+++ Source records +++

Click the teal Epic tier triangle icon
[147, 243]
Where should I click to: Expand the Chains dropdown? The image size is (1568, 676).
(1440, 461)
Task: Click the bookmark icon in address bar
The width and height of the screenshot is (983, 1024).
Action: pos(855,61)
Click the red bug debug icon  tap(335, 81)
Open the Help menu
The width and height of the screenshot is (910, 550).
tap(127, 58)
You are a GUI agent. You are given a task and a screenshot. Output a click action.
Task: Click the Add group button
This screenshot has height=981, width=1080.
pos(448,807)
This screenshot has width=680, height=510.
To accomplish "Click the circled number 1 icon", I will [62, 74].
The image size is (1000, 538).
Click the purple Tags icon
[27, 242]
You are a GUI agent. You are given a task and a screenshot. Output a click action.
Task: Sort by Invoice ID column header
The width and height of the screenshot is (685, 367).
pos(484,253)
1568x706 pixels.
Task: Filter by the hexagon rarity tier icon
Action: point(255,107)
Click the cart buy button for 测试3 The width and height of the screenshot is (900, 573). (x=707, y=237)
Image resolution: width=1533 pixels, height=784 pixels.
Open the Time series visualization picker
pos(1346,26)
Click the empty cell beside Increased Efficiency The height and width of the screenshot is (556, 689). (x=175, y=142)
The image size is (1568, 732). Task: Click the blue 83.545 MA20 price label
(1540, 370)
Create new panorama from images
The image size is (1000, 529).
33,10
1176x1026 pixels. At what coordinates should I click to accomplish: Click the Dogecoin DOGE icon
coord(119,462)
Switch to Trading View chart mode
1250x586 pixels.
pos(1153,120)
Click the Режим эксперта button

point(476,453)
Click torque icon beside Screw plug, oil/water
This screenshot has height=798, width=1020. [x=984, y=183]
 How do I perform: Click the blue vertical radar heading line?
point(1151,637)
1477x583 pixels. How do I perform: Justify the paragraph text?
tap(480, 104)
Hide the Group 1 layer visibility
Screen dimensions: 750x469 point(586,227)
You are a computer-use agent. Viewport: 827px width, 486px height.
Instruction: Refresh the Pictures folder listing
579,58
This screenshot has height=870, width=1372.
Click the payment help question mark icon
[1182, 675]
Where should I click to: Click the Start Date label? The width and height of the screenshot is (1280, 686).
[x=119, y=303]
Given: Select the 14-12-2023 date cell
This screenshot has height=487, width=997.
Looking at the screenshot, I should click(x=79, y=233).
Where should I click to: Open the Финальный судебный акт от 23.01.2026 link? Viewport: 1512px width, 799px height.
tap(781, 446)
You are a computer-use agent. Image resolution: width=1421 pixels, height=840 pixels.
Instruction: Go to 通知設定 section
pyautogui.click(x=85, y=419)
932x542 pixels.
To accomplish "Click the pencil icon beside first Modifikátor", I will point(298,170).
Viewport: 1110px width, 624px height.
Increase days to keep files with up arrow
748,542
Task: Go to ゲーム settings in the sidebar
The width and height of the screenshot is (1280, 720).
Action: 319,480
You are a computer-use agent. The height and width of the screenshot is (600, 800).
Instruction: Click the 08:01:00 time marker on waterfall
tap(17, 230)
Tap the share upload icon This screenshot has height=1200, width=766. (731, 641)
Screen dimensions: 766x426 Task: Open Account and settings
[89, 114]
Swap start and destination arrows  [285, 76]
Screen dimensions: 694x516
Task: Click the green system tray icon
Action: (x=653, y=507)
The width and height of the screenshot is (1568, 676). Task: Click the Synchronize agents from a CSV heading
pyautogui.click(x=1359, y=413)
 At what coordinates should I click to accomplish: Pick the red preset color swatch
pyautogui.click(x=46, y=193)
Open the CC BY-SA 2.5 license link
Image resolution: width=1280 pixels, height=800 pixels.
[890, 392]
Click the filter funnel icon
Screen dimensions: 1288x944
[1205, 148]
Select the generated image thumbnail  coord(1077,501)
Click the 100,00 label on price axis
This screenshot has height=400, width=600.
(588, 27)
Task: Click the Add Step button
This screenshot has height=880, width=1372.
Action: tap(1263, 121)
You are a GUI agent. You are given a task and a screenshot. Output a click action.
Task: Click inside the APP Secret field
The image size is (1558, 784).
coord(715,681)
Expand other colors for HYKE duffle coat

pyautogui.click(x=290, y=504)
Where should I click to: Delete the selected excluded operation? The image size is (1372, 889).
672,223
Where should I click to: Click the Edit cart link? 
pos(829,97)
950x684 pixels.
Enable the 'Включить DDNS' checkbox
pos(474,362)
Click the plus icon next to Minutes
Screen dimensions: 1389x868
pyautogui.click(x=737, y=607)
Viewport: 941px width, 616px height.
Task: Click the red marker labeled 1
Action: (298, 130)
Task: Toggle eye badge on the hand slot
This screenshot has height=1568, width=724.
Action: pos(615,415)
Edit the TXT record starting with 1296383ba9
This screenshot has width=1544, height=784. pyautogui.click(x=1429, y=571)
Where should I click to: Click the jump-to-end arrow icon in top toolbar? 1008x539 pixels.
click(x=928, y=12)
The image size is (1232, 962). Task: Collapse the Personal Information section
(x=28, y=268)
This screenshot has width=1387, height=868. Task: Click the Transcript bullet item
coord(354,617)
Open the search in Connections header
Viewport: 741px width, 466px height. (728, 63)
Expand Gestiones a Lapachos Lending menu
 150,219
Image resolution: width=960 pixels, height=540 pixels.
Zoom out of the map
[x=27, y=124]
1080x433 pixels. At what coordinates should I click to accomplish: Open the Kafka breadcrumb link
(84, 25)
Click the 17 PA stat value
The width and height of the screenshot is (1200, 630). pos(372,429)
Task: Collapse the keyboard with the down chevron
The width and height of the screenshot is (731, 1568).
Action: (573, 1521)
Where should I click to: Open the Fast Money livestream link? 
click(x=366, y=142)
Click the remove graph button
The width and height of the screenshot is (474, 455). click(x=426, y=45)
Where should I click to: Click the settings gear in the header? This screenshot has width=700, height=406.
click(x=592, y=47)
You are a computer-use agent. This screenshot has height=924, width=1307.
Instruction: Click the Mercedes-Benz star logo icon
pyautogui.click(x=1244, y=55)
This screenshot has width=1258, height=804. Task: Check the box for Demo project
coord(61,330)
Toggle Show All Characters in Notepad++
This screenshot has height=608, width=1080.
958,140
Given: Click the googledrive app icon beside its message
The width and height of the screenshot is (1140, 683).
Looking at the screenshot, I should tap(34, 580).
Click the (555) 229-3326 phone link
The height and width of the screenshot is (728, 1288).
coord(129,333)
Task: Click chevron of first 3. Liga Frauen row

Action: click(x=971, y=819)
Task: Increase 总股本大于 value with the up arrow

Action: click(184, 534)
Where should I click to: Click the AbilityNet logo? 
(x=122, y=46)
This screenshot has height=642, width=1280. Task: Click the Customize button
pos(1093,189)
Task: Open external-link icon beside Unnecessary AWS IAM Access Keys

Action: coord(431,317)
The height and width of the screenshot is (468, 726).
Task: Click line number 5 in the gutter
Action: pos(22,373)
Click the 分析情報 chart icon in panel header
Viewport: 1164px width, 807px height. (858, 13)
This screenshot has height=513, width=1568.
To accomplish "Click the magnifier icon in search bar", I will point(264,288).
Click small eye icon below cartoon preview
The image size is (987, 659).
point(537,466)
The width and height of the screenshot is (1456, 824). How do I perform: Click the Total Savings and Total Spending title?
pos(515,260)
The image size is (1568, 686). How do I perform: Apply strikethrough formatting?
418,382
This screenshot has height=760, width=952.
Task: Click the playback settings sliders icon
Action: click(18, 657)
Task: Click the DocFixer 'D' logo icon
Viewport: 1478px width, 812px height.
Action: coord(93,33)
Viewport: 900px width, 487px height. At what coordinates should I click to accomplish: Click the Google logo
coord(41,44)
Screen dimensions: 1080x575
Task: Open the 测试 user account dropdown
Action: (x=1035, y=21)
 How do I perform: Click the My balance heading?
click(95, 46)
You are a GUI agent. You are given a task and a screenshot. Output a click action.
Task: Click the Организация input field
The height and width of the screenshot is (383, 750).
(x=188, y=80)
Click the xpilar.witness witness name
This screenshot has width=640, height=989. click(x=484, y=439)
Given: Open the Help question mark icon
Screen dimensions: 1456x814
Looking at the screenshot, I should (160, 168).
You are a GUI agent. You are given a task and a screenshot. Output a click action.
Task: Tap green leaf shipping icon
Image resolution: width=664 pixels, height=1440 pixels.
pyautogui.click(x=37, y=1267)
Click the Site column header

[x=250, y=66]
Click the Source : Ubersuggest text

+++

Requirement: Return exactly the line that contains "Task: Click the Организация input field" and every line after it, through the last line of the records.

Completed exercise:
Task: Click the Организация input field
The height and width of the screenshot is (383, 750).
(x=188, y=80)
Click the xpilar.witness witness name
This screenshot has width=640, height=989. click(x=484, y=439)
Given: Open the Help question mark icon
Screen dimensions: 1456x814
Looking at the screenshot, I should (160, 168).
You are a GUI agent. You are given a task and a screenshot. Output a click action.
Task: Tap green leaf shipping icon
Image resolution: width=664 pixels, height=1440 pixels.
pyautogui.click(x=37, y=1267)
Click the Site column header

[x=250, y=66]
Click the Source : Ubersuggest text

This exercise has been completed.